When US forces landed in Beirut in 1982, Reagan’s primary mandate was the “restoration of a strong and stable central government.” While this would necessitate the withdrawal of PLO, Israeli and Syrian forces as well as the disbanding of all sectarian militias, Reagan assured the American people that the US had “no intention or expectation” of getting involved in hostilities and that it would withdraw immediately if fired upon.
In February 1984, following repeated clashes with Syrian forces as well as the devastating twin bombings of the US embassy and Marine Corps barracks that left nearly 300 US servicemen dead, Reagan ordered the complete withdrawal of US forces from Lebanon.
Thirty years later, Reagan’s objectives remain unachieved: the Lebanese central government is frail, Hezbollah is the dominant political and military force and a multinational force continues to provide a false sense of security.

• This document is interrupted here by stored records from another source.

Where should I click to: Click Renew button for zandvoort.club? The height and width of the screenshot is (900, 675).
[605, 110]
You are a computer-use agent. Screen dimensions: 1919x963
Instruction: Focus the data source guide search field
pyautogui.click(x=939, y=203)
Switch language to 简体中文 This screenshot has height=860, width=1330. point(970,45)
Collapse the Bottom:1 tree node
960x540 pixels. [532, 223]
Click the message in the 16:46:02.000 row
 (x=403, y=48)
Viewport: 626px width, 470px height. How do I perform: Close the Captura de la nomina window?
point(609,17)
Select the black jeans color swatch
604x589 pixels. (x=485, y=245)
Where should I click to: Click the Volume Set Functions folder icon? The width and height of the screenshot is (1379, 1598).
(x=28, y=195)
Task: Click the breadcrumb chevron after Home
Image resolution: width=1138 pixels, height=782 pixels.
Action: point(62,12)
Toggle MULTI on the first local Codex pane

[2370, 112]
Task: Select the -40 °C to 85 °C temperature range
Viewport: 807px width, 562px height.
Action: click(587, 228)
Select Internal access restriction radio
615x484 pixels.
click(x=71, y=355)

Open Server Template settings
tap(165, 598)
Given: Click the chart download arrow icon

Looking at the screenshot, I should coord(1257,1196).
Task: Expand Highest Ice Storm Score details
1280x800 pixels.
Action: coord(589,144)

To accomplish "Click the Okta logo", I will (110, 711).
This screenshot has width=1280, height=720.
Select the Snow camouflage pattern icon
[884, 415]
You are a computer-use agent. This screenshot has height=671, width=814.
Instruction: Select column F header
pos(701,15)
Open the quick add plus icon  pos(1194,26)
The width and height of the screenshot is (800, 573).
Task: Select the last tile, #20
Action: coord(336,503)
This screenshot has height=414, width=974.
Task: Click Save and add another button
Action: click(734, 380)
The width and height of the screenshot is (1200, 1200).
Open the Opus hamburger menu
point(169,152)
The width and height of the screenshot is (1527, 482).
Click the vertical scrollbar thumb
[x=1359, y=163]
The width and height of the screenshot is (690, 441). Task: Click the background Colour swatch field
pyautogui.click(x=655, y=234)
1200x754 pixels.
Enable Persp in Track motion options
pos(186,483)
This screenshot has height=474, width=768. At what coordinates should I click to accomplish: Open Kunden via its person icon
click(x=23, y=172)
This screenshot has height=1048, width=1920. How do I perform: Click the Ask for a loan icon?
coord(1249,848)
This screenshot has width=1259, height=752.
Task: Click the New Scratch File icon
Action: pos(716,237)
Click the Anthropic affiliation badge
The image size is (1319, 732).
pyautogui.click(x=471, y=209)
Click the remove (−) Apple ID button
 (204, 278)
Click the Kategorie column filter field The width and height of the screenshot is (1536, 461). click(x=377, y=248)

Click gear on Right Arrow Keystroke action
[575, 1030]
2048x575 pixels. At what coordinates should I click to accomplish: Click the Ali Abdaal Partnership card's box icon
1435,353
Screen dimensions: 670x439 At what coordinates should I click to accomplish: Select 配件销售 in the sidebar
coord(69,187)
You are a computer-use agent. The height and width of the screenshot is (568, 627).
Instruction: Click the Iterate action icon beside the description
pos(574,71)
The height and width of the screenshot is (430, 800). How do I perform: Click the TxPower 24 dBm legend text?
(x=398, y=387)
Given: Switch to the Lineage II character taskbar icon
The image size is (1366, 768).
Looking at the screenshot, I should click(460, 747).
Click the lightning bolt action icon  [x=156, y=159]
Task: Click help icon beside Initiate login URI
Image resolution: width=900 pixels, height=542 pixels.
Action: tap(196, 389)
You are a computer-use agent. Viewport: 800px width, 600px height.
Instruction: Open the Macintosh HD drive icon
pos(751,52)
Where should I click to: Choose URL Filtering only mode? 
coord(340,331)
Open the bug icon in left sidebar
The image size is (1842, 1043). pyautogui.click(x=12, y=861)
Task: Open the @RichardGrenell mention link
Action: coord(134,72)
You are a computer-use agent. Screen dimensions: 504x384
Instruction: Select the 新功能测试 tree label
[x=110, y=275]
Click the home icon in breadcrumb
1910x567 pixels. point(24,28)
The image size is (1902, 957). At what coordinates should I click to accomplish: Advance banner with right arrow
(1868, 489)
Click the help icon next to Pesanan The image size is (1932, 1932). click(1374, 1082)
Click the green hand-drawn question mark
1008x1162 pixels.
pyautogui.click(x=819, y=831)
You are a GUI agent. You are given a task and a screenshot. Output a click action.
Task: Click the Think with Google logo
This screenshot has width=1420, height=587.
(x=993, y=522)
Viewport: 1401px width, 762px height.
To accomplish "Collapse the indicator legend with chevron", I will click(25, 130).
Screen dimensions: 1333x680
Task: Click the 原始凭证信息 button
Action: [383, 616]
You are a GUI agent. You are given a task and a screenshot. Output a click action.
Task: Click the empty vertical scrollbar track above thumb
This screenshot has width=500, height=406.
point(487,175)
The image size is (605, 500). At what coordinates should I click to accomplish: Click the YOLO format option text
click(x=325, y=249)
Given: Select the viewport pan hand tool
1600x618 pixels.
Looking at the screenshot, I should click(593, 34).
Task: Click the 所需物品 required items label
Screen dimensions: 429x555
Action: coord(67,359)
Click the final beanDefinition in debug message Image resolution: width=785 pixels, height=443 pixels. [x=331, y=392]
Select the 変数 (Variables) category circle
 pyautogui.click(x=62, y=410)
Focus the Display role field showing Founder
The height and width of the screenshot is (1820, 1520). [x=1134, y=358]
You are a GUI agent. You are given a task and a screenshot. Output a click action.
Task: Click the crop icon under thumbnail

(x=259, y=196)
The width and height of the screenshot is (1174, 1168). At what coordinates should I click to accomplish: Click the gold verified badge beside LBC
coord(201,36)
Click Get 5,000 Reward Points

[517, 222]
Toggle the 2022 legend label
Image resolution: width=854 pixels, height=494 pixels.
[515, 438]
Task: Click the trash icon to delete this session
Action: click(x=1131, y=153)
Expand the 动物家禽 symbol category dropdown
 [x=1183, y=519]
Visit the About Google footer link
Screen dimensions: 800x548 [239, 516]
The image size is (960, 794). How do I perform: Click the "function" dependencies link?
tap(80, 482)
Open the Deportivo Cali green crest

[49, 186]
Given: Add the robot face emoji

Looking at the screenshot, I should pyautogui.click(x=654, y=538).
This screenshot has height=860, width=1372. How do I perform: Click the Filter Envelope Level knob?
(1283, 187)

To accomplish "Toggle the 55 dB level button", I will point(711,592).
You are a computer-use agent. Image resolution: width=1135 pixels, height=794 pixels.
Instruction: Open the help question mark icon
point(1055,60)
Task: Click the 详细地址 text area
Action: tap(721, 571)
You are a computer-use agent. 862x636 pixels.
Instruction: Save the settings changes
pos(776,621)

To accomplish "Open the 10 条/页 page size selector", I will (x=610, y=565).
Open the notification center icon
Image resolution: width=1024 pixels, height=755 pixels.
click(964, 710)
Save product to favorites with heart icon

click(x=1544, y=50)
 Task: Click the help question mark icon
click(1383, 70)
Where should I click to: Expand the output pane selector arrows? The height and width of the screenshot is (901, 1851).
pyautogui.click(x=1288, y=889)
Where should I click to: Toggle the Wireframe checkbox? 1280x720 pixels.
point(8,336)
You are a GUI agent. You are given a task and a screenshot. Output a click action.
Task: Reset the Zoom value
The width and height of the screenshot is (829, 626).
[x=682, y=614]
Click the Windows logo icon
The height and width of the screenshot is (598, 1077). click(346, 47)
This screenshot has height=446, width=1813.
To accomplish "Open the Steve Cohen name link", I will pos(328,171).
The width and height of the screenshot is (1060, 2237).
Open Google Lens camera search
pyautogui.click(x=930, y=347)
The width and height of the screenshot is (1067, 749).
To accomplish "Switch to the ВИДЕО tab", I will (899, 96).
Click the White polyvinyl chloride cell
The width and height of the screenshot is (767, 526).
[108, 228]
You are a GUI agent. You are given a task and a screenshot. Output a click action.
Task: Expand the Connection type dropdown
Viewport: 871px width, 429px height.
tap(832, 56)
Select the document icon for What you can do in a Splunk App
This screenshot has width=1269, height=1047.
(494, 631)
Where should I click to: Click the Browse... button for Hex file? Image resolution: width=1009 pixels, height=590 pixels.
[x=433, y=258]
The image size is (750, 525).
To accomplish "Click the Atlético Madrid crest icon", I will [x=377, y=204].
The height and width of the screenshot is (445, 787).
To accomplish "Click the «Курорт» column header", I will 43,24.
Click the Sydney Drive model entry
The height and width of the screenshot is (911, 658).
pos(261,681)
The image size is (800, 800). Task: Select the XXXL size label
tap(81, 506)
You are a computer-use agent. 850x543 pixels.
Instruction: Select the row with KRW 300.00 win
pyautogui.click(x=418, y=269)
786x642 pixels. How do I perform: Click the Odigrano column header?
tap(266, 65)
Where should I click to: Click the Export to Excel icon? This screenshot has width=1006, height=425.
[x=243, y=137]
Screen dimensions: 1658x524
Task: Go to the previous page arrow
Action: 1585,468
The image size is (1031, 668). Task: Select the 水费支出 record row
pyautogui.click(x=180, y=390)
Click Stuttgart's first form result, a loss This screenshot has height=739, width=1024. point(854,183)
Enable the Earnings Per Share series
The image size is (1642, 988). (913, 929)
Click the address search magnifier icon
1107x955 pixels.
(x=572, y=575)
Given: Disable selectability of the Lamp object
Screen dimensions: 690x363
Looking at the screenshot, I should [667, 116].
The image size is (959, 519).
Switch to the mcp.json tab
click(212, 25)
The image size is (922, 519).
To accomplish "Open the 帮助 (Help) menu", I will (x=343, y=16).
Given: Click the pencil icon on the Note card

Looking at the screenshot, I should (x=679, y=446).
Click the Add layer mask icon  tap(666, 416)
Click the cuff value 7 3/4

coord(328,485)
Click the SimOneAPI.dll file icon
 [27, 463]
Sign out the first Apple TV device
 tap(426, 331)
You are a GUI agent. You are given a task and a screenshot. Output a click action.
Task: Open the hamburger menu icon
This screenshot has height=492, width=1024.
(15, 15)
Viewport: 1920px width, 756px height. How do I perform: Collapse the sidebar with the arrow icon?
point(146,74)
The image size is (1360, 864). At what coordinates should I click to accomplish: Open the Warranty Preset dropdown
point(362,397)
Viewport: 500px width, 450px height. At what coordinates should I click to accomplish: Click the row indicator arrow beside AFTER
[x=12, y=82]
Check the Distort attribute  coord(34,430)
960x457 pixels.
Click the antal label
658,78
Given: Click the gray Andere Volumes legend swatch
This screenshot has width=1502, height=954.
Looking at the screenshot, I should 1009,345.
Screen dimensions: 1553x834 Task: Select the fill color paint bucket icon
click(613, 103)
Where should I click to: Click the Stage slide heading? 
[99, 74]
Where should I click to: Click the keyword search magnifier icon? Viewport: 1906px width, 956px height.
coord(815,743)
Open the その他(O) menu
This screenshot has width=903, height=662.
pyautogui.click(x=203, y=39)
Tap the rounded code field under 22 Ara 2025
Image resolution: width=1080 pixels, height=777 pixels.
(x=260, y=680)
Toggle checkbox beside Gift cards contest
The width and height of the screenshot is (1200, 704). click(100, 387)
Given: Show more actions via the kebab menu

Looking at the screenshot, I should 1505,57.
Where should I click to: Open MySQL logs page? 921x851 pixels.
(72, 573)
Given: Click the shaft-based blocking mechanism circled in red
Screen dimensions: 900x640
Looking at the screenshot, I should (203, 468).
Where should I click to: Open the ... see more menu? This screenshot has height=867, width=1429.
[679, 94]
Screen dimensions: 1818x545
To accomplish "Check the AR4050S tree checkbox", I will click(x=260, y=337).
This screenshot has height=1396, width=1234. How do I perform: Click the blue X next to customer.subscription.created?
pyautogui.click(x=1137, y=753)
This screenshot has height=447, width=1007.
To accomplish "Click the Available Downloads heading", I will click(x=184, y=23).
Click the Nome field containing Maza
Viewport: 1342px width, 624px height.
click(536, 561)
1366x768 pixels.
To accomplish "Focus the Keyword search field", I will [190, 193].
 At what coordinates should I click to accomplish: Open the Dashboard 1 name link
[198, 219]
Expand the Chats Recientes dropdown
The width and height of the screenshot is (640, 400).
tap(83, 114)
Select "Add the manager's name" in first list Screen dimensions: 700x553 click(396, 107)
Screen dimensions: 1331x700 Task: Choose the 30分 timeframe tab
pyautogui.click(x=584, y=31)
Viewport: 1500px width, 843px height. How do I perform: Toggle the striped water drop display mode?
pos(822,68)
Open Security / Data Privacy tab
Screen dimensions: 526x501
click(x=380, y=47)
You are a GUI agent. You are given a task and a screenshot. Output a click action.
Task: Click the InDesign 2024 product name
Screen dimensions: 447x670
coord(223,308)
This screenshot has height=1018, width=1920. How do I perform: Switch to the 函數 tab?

Iraq marked the second US state-building venture in the Middle East. The nineyear commitment of significant US blood and treasure did indeed manage to prop up a somewhat-functioning Iraqi state, but its long-term viability is far from certain. The Iraqi constitution, a document that enshrines federalism as well as recognition of the many non- Arab Iraqi peoples (Kurds, Assyrians, Turkmans) gives significant autonomy to Iraq’s 18 provinces as well as the threeprovince Kurdistan region, where the Kurdistan Regional Government has established a fully functioning quasistate, with its own parliamentary, diplomatic, and proto-military trappings. Similarly, over the past year, several Sunnimajority provinces have pushed for the constitutionally guaranteed right to establish their own, self-governing region. The US is once again trying to uphold a fragile order at great cost.
ENTER SYRIA. Unified Syria, a French concoction, is crumbling under the strains of an 18-month long rebellion.
While the rebel forces are dominated by the long-repressed Sunni Arab majority, other minority groups, such as the Syrian Kurds along the Turkish border, are leveraging their participation in the rebellion for greater recognition of rights and self-governance in a post- Assad Syria. Similarly, Druse, Christians, and, most understandably, Alawites fret over what a Sunni Arab-ruled Syria would mean. Once again, however, Washington’s instincts are to uphold the status quo rather than support devolution of power and authority.
Defense Secretary Leon Panetta has supported keeping all Syrian security forces together while Secretary of State Hillary Clinton has advocated a “managed transition that keeps the institutions of the Syrian state intact” in order to avoid the violent years in post-Saddam Iraq. Given America’s state-building experience with two of Syria’s neighbors, an attempt to patch together a European-inspired entity – especially without boots on the ground – is a Sisyphean task.
The Sykes-Picot era of European-created Middle East states held together by Arab nationalist strongmen is rapidly unraveling. Much like how the collapse of the Soviet Union heralded drastic changes in Europe’s political borders – ones the US did not stop – the ongoing Arab revolt could also promulgate the Balkanization of the Middle East.
Rather than apply superglue to the widening cracks in Syria, as the US tried to do in Lebanon and Iraq, Washington should encourage the establishment of a federal Syrian republic, enhancing the autonomy of its distinct, minority peoples, such as the Kurds and Alawites. Just as Britain and France inaugurated the Sykes- Picot order during the first great Arab Revolt of 20th century, the US can euthanize it in the first Arab Revolt of the 21st century.
■ The writer, a visiting fellow at the Jewish Institute for National Security Affairs (JINSA), is a PhD candidate in government at Georgetown University, focusing on international security, alliance architecture, and grand strategy.